Adsorption of LZ onto SNPs was influenced by the nanoparticle size and solution pH. Multilayer adsorption and greater conformational change occurred with proteins attached on SNPs of larger size [4]. High solution pH promotes these progresses [4].

Effect of electric voltage and treating duration
Significant enhancement in the response of LZ was observed at negative voltages ranged from -8 to -10 kV (Figure 4). LZ is positively charged in buffer of pH 9.11 because its isoelectric point is ca 11. The results reveal that the complementary electrostatic interaction facilitates the adsorption of LZ to SNPs [4,22]. It is interesting to find that the negatively charged BSA and HB, which should be electrostatically repulsive to the SNPs, also indicate considerable enhancement in detection sensitivity. The hydrophobic interaction might be responsible for the adsorption of proteins to SNPs under this circumstance [7]. Moreover, it was reported [26] that BSA and HB possess low internal stability; they are “soft” and are prone to adsorb on all surfaces irrespective of electrostatic interactions.

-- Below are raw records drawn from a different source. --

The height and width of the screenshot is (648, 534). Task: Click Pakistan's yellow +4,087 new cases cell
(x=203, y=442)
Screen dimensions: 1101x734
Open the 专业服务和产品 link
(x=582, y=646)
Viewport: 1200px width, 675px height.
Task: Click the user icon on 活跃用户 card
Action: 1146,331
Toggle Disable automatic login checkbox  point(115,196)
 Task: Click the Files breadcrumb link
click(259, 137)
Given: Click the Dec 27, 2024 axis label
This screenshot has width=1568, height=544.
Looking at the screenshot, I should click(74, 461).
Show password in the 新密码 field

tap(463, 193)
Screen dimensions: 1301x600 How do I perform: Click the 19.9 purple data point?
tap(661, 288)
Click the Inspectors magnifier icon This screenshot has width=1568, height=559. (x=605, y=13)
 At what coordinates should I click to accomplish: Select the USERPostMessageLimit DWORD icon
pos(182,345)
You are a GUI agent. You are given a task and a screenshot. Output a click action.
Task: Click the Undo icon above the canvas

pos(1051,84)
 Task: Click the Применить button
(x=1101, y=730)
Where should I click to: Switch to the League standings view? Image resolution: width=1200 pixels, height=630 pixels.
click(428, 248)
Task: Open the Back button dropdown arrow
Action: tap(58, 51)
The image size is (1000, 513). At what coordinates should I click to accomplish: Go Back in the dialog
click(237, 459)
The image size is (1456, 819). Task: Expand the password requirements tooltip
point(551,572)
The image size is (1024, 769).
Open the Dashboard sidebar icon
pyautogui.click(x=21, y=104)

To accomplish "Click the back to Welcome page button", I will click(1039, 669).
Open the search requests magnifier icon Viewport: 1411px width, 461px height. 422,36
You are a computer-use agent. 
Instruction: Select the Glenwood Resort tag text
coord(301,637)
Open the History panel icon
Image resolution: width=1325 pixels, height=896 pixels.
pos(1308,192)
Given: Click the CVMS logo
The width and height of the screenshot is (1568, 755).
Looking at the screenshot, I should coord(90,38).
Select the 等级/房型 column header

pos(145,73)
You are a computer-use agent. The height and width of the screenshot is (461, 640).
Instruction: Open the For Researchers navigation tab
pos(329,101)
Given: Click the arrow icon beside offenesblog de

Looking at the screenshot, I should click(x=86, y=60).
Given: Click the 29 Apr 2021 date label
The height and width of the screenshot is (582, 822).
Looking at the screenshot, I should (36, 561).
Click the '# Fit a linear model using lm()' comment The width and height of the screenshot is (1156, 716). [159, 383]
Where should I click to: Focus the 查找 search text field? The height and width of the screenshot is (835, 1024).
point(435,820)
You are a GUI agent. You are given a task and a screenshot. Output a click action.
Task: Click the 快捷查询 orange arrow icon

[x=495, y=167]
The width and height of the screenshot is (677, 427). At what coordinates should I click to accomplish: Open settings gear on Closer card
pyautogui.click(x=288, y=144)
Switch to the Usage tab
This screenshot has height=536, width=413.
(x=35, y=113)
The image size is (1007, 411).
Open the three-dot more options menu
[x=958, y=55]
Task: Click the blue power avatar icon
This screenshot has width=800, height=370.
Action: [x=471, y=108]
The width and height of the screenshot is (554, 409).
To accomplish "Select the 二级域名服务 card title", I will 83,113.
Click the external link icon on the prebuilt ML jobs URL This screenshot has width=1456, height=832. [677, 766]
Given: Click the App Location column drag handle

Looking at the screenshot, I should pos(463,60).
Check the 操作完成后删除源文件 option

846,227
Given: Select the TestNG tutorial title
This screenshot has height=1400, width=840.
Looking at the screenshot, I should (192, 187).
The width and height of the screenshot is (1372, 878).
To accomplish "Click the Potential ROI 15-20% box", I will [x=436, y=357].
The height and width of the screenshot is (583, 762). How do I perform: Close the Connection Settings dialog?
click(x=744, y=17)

Figure 4. Effect of electric voltage on detection sensitivity. The sample solutions underwent EFT treatments for 60s at the following voltages: (A) 0 kV; (B) -5 kV; (C) -7 kV; (D) -8 kV; (E) -9 kV; (F) -10 kV; (G) -11 kV; (H) -12 kV. Figures in the inset: dependence of peak heights of proteins on the electric voltages. The other conditions were the same as those in Figure 2.

The treating time is another important factor influencing the sensitivity; the peak height of LZ increased with the duration first to a maximum at 60 s, then decreased with further extended duration.

In the SNM-EFT strategy, high voltage generates high EOF intensity and large amount of SNP aggregates, favoring high sensitivity. Nevertheless, high migration velocities of the ions in the capillary disturb the pH junction and, even worse, under some circumstances, for example, the long EFT time, the acidic buffer may enter the sample vial. The former does not favor formation of aggregated SNPs, whereas the latter will weaken the protein-SNP interaction [4,27].


We report the proof-of-principle application of SNM-EFT strategy for sensitive CE-UV detection of proteins. Influences of SNP concentration and pH of the treating solution, the treating electric voltage and duration were investigated. The SNP aggregates generated during the EFT promoted the aggregation of the SNPs in the standard solution and, as a result, favored the SNP-protein interaction. The unfolded protein desorbed from the SNPs during CE could produce enhanced UV-absorbance signal. Due to the great variety of nanoparticles and the wide pH range of the CE buffers employed in proteome research, we expect the method opens up new opportunities for sensitive detection of more proteins.


This work was supported by the National Natural Science Foundation of China (21575017) and the Fundamental Research Funds for the Central Universities.

Conflicts of Interest: The authors have declared no conflict of interest.